I’m brainstoming the implementation of a simple (easy-to-use, almost vanilla Haskell) dataframe type going roughly off of this paper where dataframes are a 2D data structure heterogeneous values with some type metadata. Of course, this definition isn’t really useful in a statically typed language. But my initial intuition was that since the data is not completely hereogenous (we want columns to have the same data type) we could model dataframes in Haskell as follows:
data FrameList = ListInt [Int]
| ListString [String]
| ListBool [Bool]
data DataFrame = DataFrame {
columns :: M.Map String FrameList
}
And so to apply ad hoc transformations onto the framelist, I create a typeclass that allows me to use specialize function application:
class Transformable a where
transform :: (a -> a) -> FrameList -> FrameList
instance Transformable Int where
transform f (ListInt xs) = ListInt (map f xs)

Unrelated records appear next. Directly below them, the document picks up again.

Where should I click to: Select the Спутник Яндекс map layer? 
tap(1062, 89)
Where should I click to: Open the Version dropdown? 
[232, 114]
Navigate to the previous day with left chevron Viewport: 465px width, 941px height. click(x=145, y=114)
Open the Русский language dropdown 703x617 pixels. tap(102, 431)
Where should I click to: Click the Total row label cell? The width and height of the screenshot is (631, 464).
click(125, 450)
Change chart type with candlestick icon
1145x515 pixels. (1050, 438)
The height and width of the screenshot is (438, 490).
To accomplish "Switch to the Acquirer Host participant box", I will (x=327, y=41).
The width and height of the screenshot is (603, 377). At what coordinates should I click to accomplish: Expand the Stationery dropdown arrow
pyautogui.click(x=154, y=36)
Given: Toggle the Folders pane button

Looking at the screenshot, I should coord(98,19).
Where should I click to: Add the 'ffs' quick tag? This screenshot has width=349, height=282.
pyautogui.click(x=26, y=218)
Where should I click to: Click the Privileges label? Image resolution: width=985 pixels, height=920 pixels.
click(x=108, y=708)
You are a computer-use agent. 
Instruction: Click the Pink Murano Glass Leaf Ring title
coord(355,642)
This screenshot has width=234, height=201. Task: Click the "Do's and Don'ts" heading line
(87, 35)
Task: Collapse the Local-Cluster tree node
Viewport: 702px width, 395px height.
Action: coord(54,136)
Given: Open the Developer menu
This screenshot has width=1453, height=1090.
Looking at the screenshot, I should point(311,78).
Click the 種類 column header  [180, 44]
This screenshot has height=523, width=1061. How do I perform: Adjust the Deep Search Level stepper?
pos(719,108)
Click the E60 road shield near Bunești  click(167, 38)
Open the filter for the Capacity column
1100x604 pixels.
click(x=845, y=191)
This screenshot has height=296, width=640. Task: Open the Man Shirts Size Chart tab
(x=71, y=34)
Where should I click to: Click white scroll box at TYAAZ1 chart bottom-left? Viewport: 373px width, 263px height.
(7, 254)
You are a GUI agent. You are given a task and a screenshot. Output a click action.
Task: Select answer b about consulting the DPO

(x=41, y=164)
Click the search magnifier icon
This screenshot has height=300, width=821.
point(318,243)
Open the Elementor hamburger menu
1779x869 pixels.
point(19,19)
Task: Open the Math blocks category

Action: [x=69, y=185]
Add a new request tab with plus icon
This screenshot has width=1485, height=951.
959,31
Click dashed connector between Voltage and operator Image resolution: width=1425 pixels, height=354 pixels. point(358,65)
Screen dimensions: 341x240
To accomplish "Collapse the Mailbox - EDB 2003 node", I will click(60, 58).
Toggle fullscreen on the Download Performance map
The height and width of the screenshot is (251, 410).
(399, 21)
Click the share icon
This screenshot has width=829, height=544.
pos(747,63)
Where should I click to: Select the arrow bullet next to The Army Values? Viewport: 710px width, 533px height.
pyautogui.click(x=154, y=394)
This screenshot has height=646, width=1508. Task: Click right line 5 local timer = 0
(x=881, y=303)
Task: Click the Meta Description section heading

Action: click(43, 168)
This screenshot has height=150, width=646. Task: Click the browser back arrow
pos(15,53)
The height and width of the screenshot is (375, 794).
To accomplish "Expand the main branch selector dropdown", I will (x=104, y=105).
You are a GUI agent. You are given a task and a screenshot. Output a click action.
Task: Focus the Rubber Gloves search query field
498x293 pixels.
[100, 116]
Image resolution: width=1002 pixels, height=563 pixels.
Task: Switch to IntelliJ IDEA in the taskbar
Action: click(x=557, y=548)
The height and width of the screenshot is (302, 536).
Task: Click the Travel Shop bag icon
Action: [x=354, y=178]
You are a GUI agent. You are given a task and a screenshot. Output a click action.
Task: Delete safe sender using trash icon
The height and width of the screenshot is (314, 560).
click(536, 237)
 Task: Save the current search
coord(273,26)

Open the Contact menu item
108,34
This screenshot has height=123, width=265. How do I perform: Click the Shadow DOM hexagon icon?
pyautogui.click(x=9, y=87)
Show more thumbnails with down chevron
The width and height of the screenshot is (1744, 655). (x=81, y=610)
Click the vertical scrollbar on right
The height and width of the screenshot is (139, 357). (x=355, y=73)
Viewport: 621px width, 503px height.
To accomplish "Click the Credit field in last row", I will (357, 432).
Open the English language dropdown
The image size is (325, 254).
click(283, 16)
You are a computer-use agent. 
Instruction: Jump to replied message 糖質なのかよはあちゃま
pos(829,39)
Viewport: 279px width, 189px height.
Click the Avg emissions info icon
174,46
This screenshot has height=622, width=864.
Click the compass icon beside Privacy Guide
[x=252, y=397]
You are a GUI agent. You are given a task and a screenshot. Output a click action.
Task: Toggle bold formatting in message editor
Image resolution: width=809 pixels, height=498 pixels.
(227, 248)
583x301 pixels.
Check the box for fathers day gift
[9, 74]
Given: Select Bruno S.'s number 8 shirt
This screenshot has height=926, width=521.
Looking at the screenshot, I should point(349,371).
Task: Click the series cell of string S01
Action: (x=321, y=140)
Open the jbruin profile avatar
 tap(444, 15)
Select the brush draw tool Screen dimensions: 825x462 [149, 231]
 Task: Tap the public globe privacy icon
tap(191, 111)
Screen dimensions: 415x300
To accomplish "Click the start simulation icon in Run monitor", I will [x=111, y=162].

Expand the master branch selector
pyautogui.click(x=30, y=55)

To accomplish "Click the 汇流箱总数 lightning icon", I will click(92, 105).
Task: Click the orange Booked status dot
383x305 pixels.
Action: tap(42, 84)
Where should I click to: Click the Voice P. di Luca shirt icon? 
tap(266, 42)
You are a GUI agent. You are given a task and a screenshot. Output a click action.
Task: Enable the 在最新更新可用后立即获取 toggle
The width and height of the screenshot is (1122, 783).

transform _ other = error "Invalid Int transformation"
instance Transformable String where
transform f (ListString xs) = ListString (map f xs)
transform _ other = error "Invalid String transformation"
So then an “apply” function could look roughly like this:
apply :: Transformable a => DataFrame -> String -> (a -> a) -> DataFrame
apply d column f = case column `M.lookup` (columns d) of
Nothing -> d
Just series -> DataFrame { values = M.insert column (transform f series) (columns d) }
But this entire solution has a number of drawbacks:
- I lose type safety and have to do runtime checks to see if the function is valid. Excuse that I used
error
. I know I could use Either or Maybe but that’s besides the issue. - Adding new types to the data frame means writing all this boilerplate.
- The approach seems rigid. For example, supporting a function that goes from
(a -> b)
means writing more boilerplate to map between types.
Of course data frames only contains a few data types so it wouldn’t be much work but I was wondering if there’s a better way to do this.
What I still haven’t tried:
- HList because it’s intimidating enough that it’s a second last resort.
- Anything involving template Haskell (is that even the right tool for this?)
Any help would be appreciated.